Шох прожил у нас неделю. Каждый день варили плов. Каждый день в определенные часы из моей комнаты доносилось бормотанье – Шох молился. Для этого в углу был постелен коврик. Меня очень интересовало, как это происходит, но дверь в комнату всегда была плотно закрыта.
Дедушка возил Шоха по учреждениям. Оказывается, Шох приехал, чтобы продать советской власти земли своего племени. Но из этого, кажется, пока что ничего не получалось.
Муса получил из рук Шоха посылочку от каких-то своих дальних родичей – мешочек риса, толченного с сахаром, и сумку катышков из теста, варенных в бараньем жиру. Он готов был одарить своими гостинцами всю нашу семью – принес их к общему столу, – но бабушка посоветовала ему держать сладости в своей комнате и кушать, когда он сам захочет.
Меня это вполне устраивало. Но пиры у нас получались невеселые. Муса все никак не мог прийти в себя. Безразличие Шоха к его успехам выбило опору из-под его ног.
С ртом, набитым сладкой рисовой мукой, которая при каждом слове вылетала, как облако, я допытывалась у Мусы:
– Ну что ты для Шоха, что ли, учился?
– Для Шоха, – отвечал он уныло, – я должен был стать его правой рукой. А теперь не нужно. Шох говорит – русские совсем испортились. Он не хочет с ними дела иметь. Он уходит в Персию. Землю продаст и уйдет.
– Не продаст он землю.
Муса недоверчиво усмехнулся.
– Земля народная, – сказала я, вколачивая эти слова в продолговатую, как дынька, голову Мусы. – Не его земля. Теперь все переменилось. А твой Шох этого не понимает!

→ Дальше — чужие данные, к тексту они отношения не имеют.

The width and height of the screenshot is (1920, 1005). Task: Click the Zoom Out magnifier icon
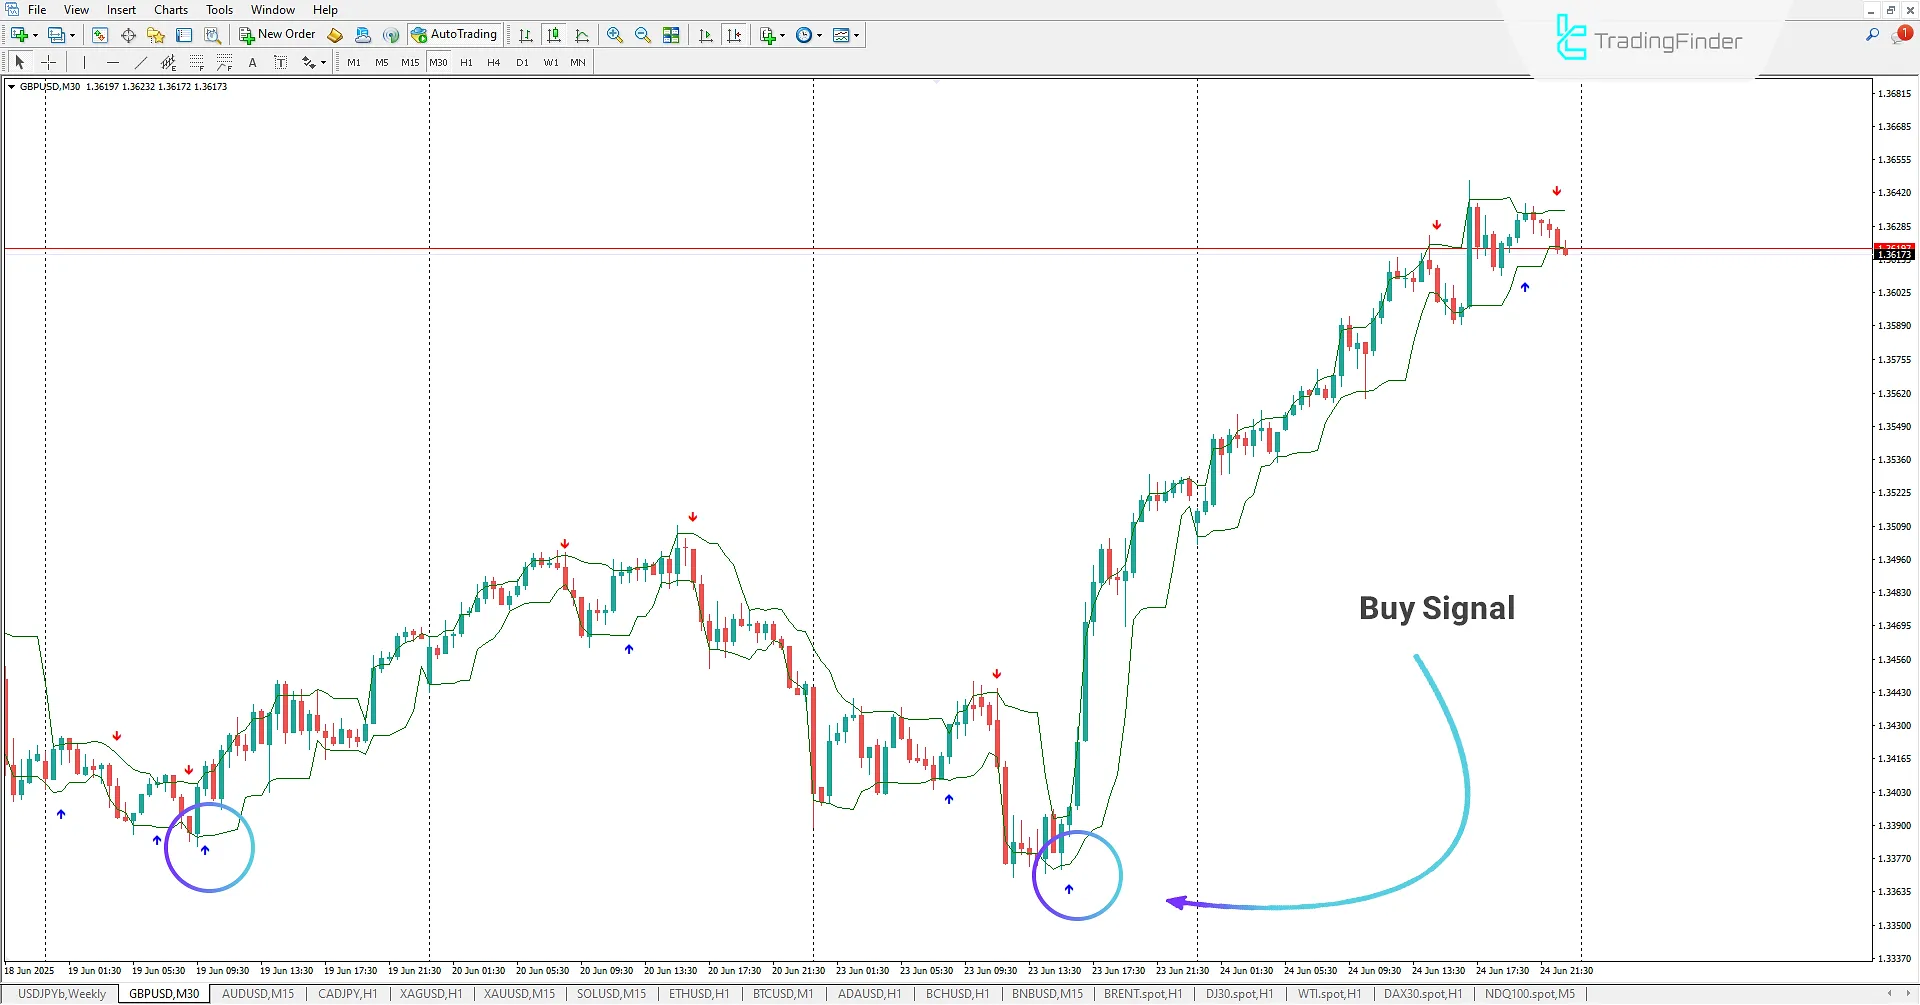(x=642, y=35)
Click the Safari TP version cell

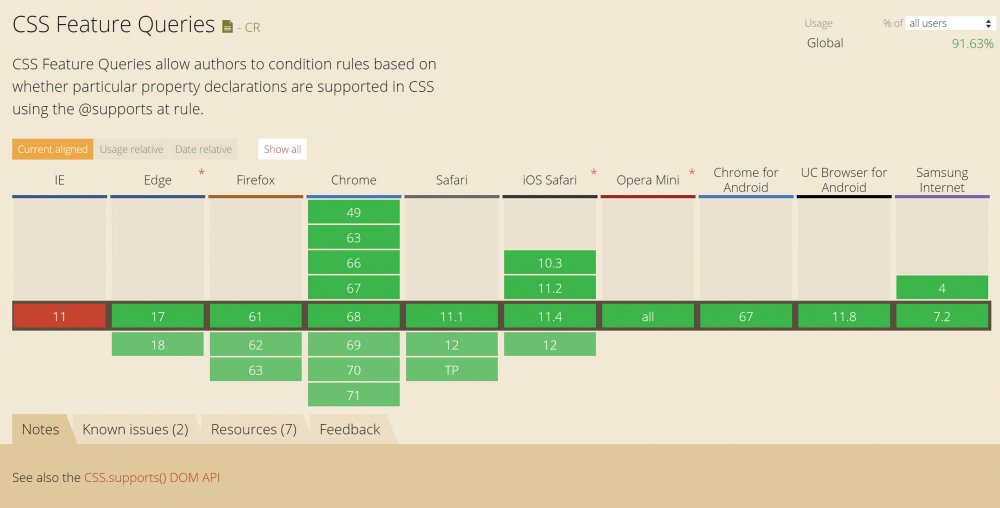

– Мусенька, он меня увезет с собой…
– Ну, знаю, – довольно равнодушно отозвалась я. – В школе тебя отпустили, а осенью приедешь снова.
В этот день Муса ничего больше мне не сказал. Шоха собирали в дорогу. Он ездил с дедушкой по магазинам и скупал совершенно неинтересные вещи – множество глубоких галош на красной подкладке, чай, спрессованный в плитки, головы сахара и рулоны красного и синего сатина.

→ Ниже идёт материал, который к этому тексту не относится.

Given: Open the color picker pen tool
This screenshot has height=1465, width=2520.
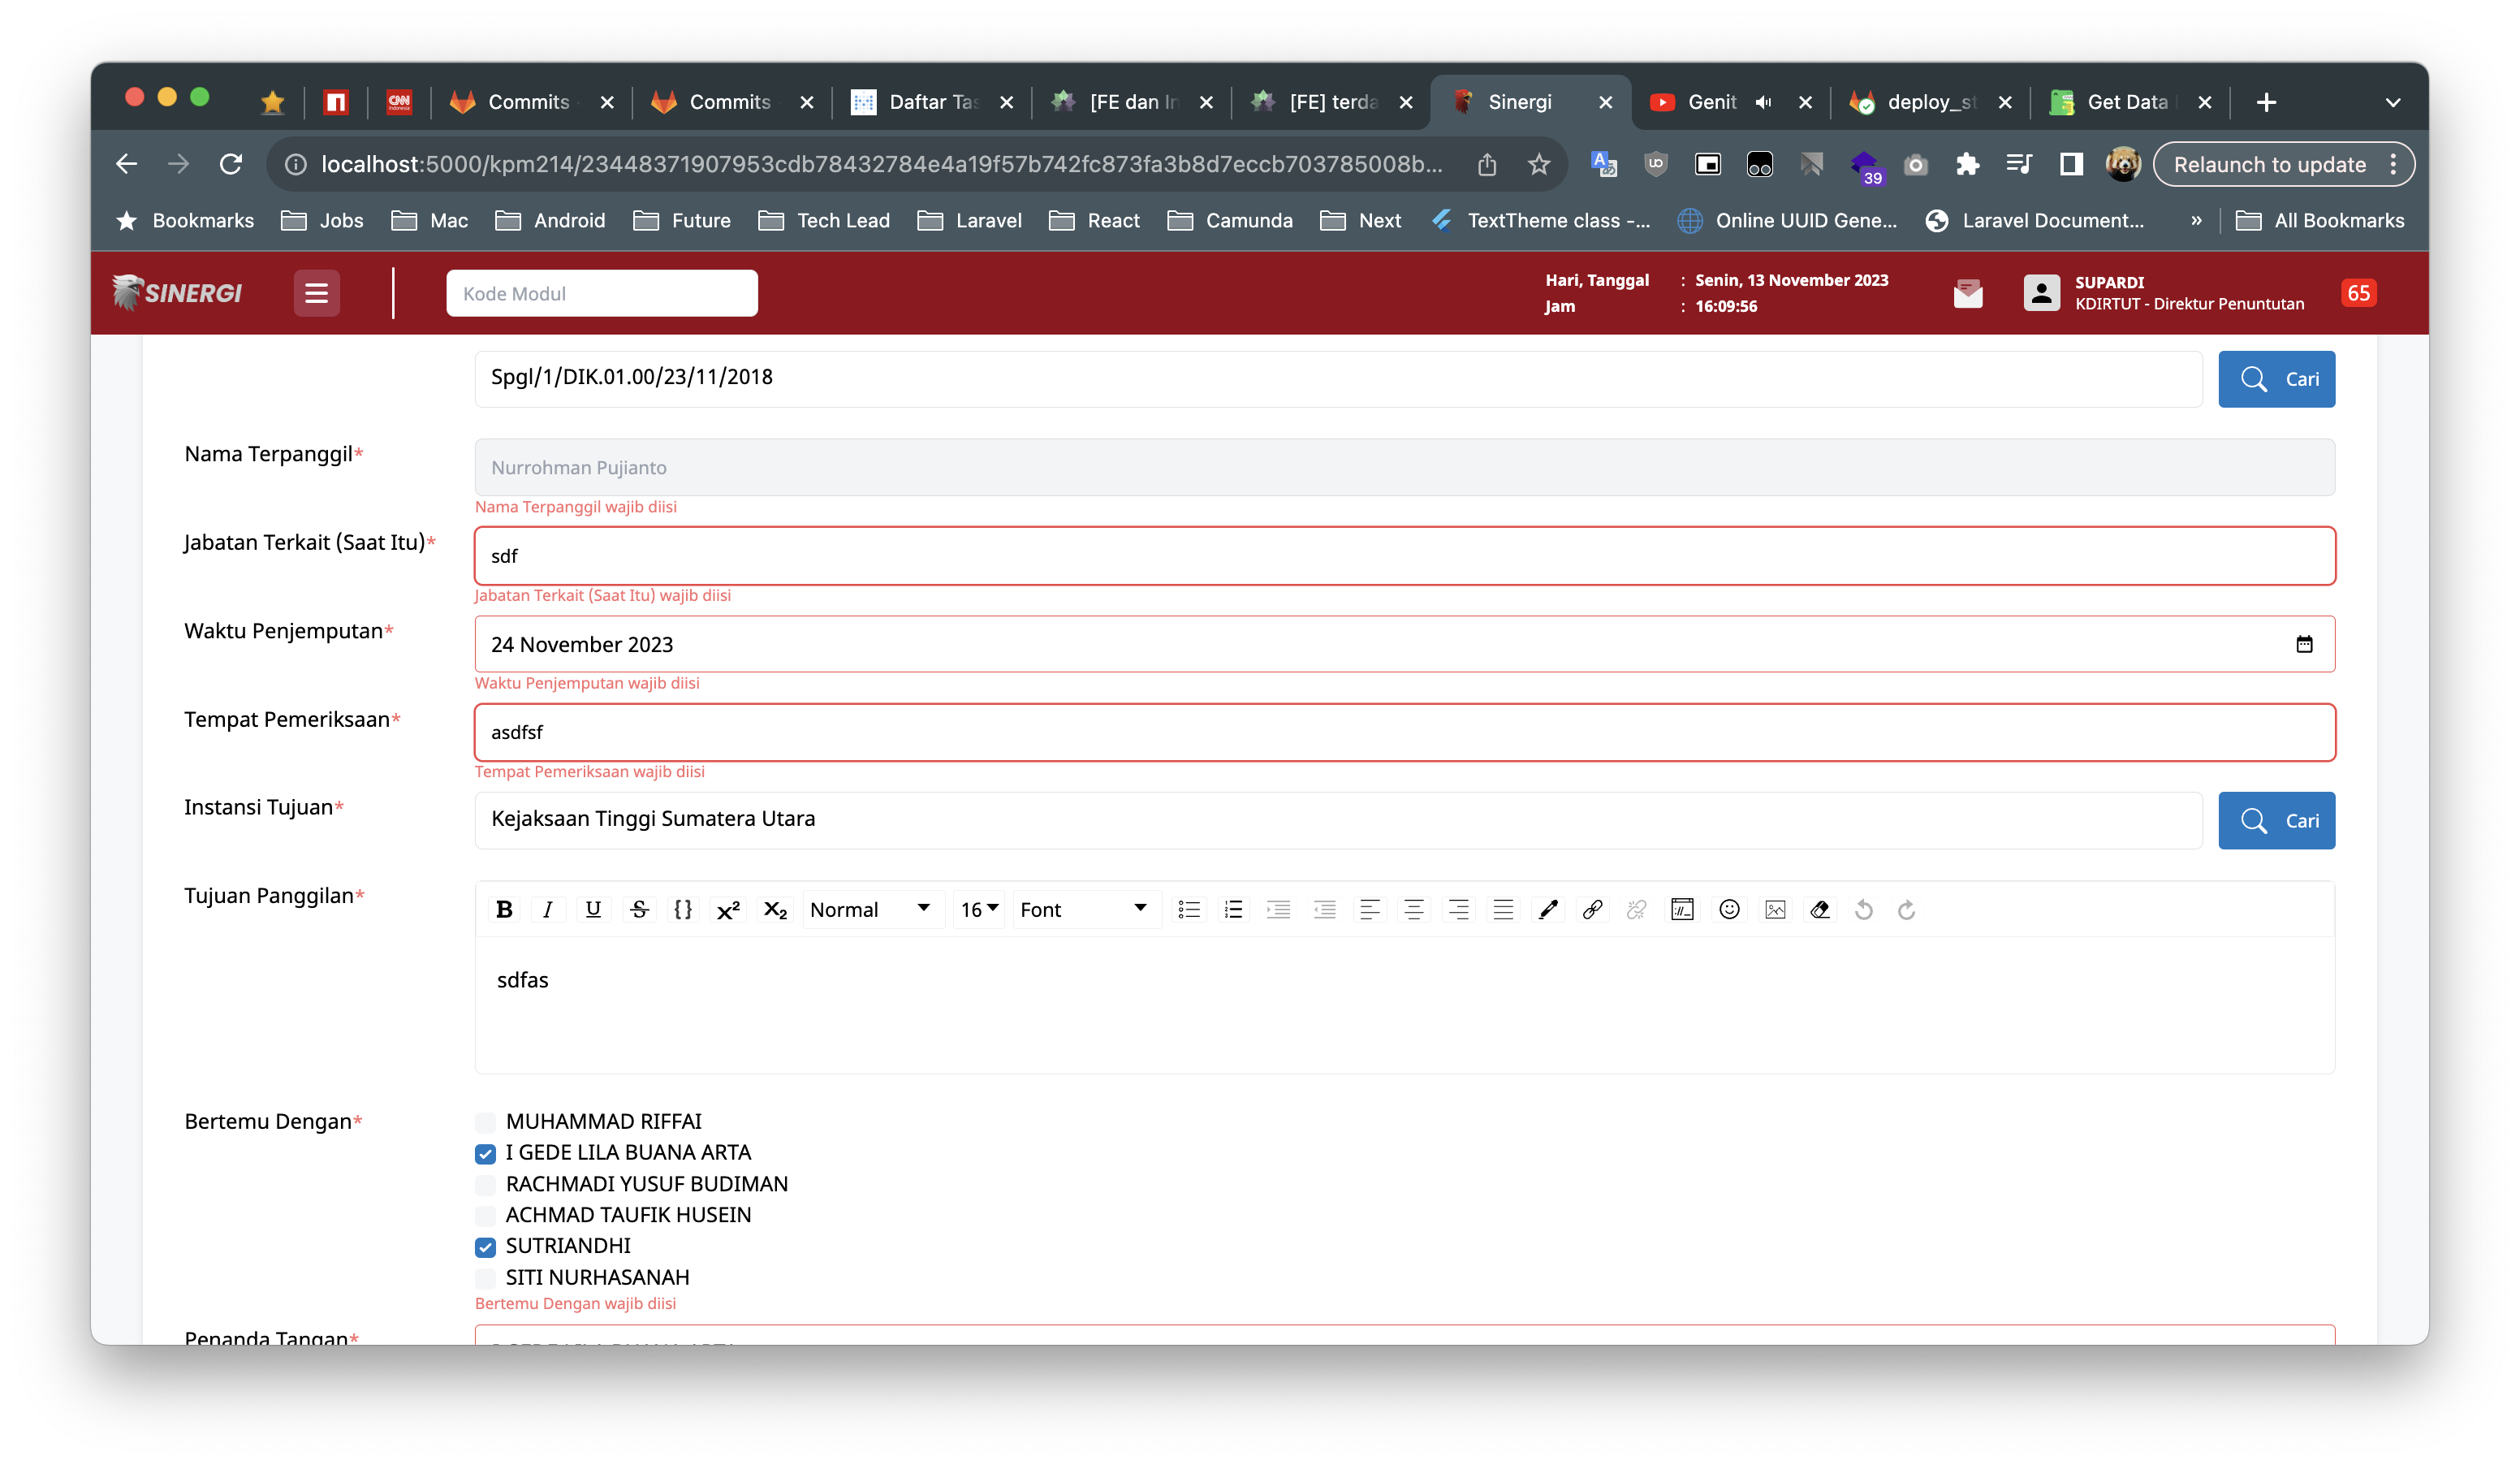Looking at the screenshot, I should click(1548, 909).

Шла весна, у меня хватало своих забот. Надо было натянуть отметки по математике, чтобы не иметь на лето тяжкой гири переэкзаменовки. Время уходило не столько на занятия, сколько на организацию. Кто-то должен был решить за меня годовую контрольную, кто-то незаметно передать ее мне. А я со своей стороны подрядилась написать три сочинения по литературе.
Так что события нашего дома отошли для меня на второй план. Я и забыла совсем, что назавтра Шох и Муса уезжают, шла домой из школы, помахивая сумкой, когда вдруг увидела Мусу.
– Чего ты здесь торчишь?
– Тебя жду. Пойдем немножко по улице.
– Зачем?
Он жалобно перекосил лицо.
– Вместо того чтобы радоваться, ты какой-то ненормальный стал, – назидательно сказала я. – Домой едешь! В родные края!
Муса молчал.
В двух шагах от нашего дома был маленький сквер, именуемый Молоканским. Днем там сидели няньки и бабушки с младенцами и малолетними. По вечерам туда ходить не рекомендовалось. У входа в этот чахлый садик продавали воздушные шары и разноцветные вертушки – бумажные розетки, прикрепленные к скрещенным палочкам. Когда бежишь против ветра – розетки крутятся.
В садике нежно пахло травой, которая повсюду проклюнулась сквозь палые листья.
Мы нашли свободную скамью. Муса ни за что не хотел сесть с кем-нибудь рядом. Его дело требовало конспирации.
– Мусенька, я не хочу уезжать с Шохом…
– Ну, удивил! – сказала я. – То ах юрта, ах верблюд, ах родные просторы, а то «не хочу»…
– Мусенька, он меня не отпустит обратно… Это навсегда!
Только тут я стала понимать Мусу.
– Я не хочу в Персию, я там ничего больше не узнаю. Шох говорит, чтобы баранов пасти, много учиться не надо. Ну, пусть ему не надо. А мне надо. Я хочу астрономом стать…
– Ну, оставайся…
– Как останусь? Кто меня кормить, одевать будет?
– Ну совсем малахольный. Жил у нас до сих пор и будешь жить.
– За меня Шох платил.
– Кому платил?
– Дедушке. Вчера сидели, считали – за дорогу, за учителя, за брюки, за рубашки… Знаешь, сколько денег Шох отдал…
– Врешь ты…
Я знала, что Муса никогда не врет, знала, что это правда, но не могла ее принять. Ах, как хотелось бы мне, чтобы дедушка не брал никаких денег. Чтоб не было никаких расчетов ни за учителя, ни за рубашки, ни за кусок хлеба, съеденный в нашем доме.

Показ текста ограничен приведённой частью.